NOT-SO-SPECIAL TEAMS: The Texans struggled to establish good field position, as anemic averages in both punt (6.7 yards) and kickoff returns (19.8) failed the offense time and again. While upgrading the defense was priority one during the (brief) offseason, special teams coach Joe Marciano, who escaped the palace purge, got a needed weapon in Manning, who led the NFL in kickoff returns in 2008 and has a career average of 26.8. After averaging 11.4 yards per punt return in 2008-09, Jacoby Jones fell to 7.0 last season; he has vowed to post bigger numbers. The club said goodbye to longtime P Matt Turk and brought in Brad Maynard, who has 14 seasons and two Super Bowls under his belt while also being one of the best in dropping punts inside the 20. The team does have two constants: K Neil Rackers connected on 27 of 30 field goal attempts while reliable long snapper Jon Weeks looks to build upon an impressive rookie season.

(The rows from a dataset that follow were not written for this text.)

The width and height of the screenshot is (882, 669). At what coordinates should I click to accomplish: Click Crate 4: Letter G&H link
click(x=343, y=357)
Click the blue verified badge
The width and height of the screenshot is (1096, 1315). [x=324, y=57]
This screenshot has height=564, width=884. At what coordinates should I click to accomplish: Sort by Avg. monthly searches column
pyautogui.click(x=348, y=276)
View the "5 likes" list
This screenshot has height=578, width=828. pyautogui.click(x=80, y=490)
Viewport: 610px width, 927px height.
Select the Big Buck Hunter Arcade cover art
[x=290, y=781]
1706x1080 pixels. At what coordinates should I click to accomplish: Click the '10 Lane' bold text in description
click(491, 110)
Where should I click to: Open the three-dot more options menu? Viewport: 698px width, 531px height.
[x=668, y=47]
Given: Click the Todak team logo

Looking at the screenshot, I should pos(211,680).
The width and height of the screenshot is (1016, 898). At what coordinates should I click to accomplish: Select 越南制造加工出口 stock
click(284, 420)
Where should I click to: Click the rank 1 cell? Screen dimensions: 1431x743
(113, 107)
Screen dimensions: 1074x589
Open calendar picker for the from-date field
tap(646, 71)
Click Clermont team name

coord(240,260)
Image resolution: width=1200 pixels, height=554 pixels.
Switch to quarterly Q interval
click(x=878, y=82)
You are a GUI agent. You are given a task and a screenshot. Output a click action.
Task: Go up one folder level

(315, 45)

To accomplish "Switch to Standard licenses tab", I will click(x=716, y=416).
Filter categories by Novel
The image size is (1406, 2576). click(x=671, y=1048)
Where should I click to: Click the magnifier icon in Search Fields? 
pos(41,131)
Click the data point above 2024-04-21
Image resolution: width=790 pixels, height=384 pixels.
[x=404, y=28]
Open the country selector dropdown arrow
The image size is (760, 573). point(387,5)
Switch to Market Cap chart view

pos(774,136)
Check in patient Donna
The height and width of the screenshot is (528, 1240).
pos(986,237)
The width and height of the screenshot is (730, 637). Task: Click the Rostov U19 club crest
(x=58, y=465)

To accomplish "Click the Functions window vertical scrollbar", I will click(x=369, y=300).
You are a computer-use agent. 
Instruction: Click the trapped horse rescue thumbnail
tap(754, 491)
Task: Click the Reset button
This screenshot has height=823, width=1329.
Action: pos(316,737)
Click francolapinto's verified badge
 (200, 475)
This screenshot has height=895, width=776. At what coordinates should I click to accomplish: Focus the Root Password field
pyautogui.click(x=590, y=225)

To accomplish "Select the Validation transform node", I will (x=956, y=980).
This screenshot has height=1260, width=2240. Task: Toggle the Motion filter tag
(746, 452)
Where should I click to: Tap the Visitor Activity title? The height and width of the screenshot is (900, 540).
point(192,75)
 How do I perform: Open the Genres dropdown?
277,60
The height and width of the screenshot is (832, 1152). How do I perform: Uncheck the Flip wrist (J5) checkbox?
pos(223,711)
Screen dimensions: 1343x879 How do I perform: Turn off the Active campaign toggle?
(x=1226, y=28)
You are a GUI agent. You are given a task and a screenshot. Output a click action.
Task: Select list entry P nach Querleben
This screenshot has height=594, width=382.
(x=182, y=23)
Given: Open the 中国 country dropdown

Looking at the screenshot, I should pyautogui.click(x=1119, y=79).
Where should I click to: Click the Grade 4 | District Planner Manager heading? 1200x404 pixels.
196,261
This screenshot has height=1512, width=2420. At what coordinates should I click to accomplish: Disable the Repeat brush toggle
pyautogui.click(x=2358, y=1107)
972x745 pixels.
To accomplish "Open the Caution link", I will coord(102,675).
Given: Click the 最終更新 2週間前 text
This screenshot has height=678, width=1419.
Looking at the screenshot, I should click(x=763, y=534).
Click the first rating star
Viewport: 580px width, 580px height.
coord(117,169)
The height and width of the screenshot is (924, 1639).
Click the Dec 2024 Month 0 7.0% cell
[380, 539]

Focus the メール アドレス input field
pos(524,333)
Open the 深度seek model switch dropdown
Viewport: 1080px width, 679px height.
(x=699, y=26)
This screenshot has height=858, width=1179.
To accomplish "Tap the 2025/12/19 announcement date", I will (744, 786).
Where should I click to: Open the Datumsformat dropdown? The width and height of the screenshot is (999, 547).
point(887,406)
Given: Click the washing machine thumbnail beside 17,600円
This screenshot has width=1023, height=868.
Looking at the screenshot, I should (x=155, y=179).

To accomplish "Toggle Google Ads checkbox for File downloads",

CATCHING GOOD HEALTH: WR Andre Johnson caught 86 passes despite playing with a high ankle sprain sustained in the second week, while TE Owen Daniels pulled in 38 receptions after coming off major knee surgery. If healthy, the duo could combine for 170-180 catches, which would be welcome news for QB Matt Schaub (4,370 yards, 24 touchdowns). Johnson dislocated his left index finger the first week of camp, but it won't stop the nine- year veteran, who has established himself as the game's premier pass catcher and an unholy terror to opposing defenses. Daniels is healthy, and the synergy of Daniels, Johnson and underrated WR Kevin Walter (51 catches, 562 yards, five touchdowns) with Schaub gives the Texans lethal quick-strike ability. Jones (51 catches, five touchdowns) may thrive at the third receiver spot, where his size (6-2, 210) and speed makes him dangerous in the slot. While TE James Casey is spending time at FB, he does provide Kubiak with a versatile pawn to exploit matchups.
CANCELING PEYTON PLACE: The Texans opened last season with a dominating win over the rival Colts, when RB Arian Foster became a household name (and fantasy waiver wire baron) after he mauled Indianapolis for 231 yards and three touchdowns en route to leading the league with 1,616 yards and 16 TDs. In the rematch six weeks later, the Colts overwhelmed the error-prone Texans in a 30-17 Monday night victory that helped trigger Houston's 2-8 collapse after a 4-2 start and dropped their record to 2-16 against their tormentors from the Midwest. The two teams open the season on September 11, and if the Texans want to prove to themselves and the rest of the league that they are no longer an easy notch on the gun belt of Peyton Manning, they must take out a Colts team that did little to improve themselves and are as vulnerable as they have been since the Texans arrived in 2002.
FINAL WORD: The talent is here. The desire is here. Now is the time for the Texans to translate both into consistent wins and wrest control of the AFC South. There is little dispute that this is the most important season in franchise history. The door is wide open for the Texans to reach the playoffs for the first time; few teams can match their offensive firepower and if the defense grasps Phillips' scheme, Reliant Stadium could be rocking a 70,000-plus sea of red throughout January. The opening four weeks provide a season-defining gauntlet, as the club faces the Colts, Dolphins, Saints and defending AFC champion Steelers. A strong start would provide a confidence boost, but if the team fails to make the postseason, owner Bob McNair may be tempted to pull the plug on the seven-year Kubiak era.